On the windward side of the island, is the Big Island's only real city and its administrative center, Hilo. This city, famous for its rain, curls around Hilo Bay. Hilo's weather makes it a natural greenhouse. For those golf enthusiasts, right across the street from the town's hotels is the Hilo Country Club golf course, a par 71 course.
The city sits in the middle of a lush green landscape typical of the Puna Coast. Mauna Kea, the dormant Volcano west of town, rises to an incredible 13,796 feet (4,205 meters). It's slopes are thickly covered with tropical forests, and it's summit is sometimes capped with snow.
Located beside Hilo Bay is Liloukalani Gardens. It is an elaborate 30 acre park that sits on the edge of the bay and is designed and maintained in an authentic Japanese style. It is the largest Japanese garden located outside of Japan.
Hilo is the eastern hub of the island. Choose a direction and an hour's drive puts you in a valley deep in Paniolo country, on the blackness of a recent lava flow, or at Hawaii Volcanoes National Park. Locally, don't miss Lyman House, Island Heritage Gallery, Earth Heritage Gallery, Liloukalani Gardens and Banyan Drive.
Above Hilo is the Wailuku River State Park with its dramatic view of Rainbow Falls spilling into a crystal pond below. It is a spectacular yet easily visited natural wonder. Also nearby is the infamous Akaka Falls.

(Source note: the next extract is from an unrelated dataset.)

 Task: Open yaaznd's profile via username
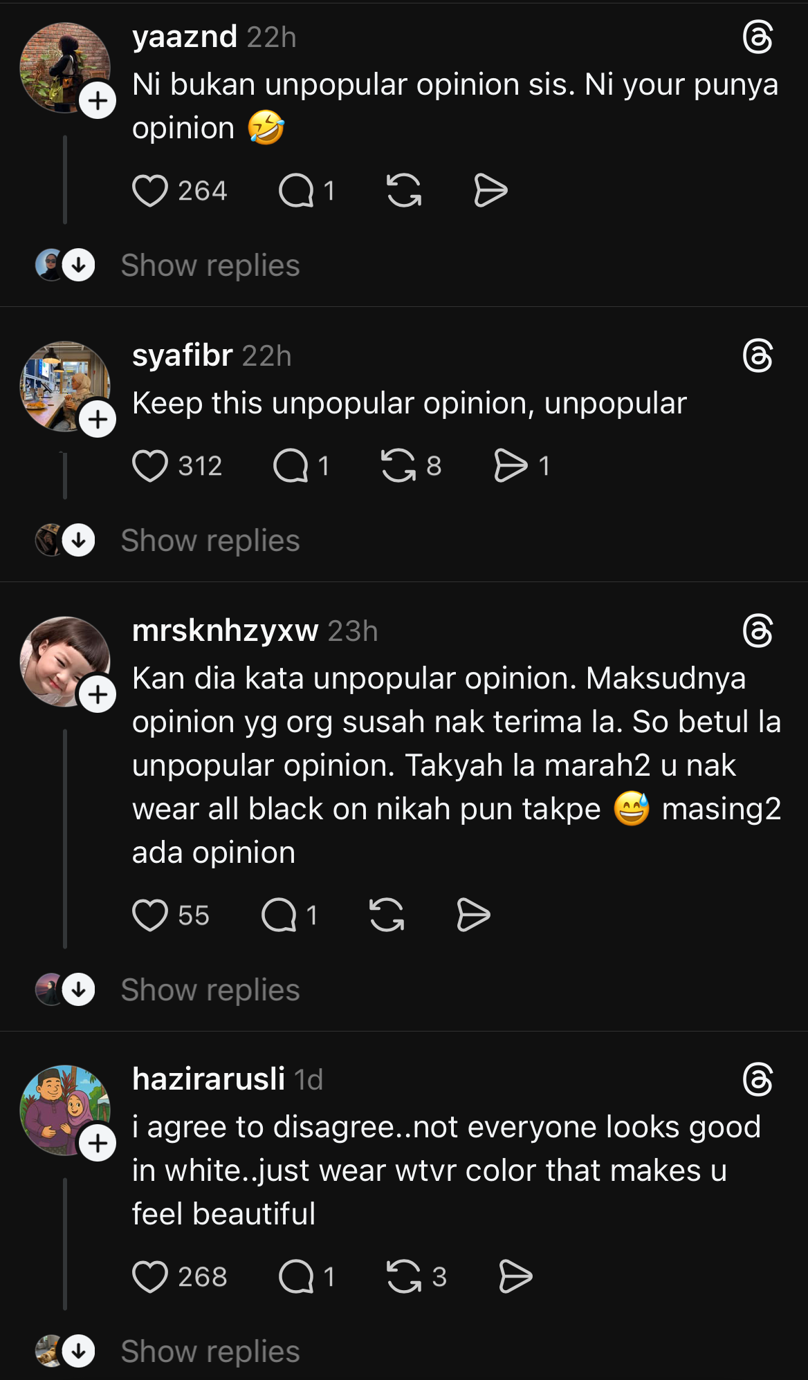[185, 37]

At 8am every week day, Hilo fishers pull in with their catch. It is custom to put these colorful fish on the auction block at the Suisan fish market. Another tradition, every Wednesday and Saturday morning on Front Street, is when the farmers market is the main attraction. Local farmers and craftsmen from all over the east end of the island display and sell a variety of the islands products and produce.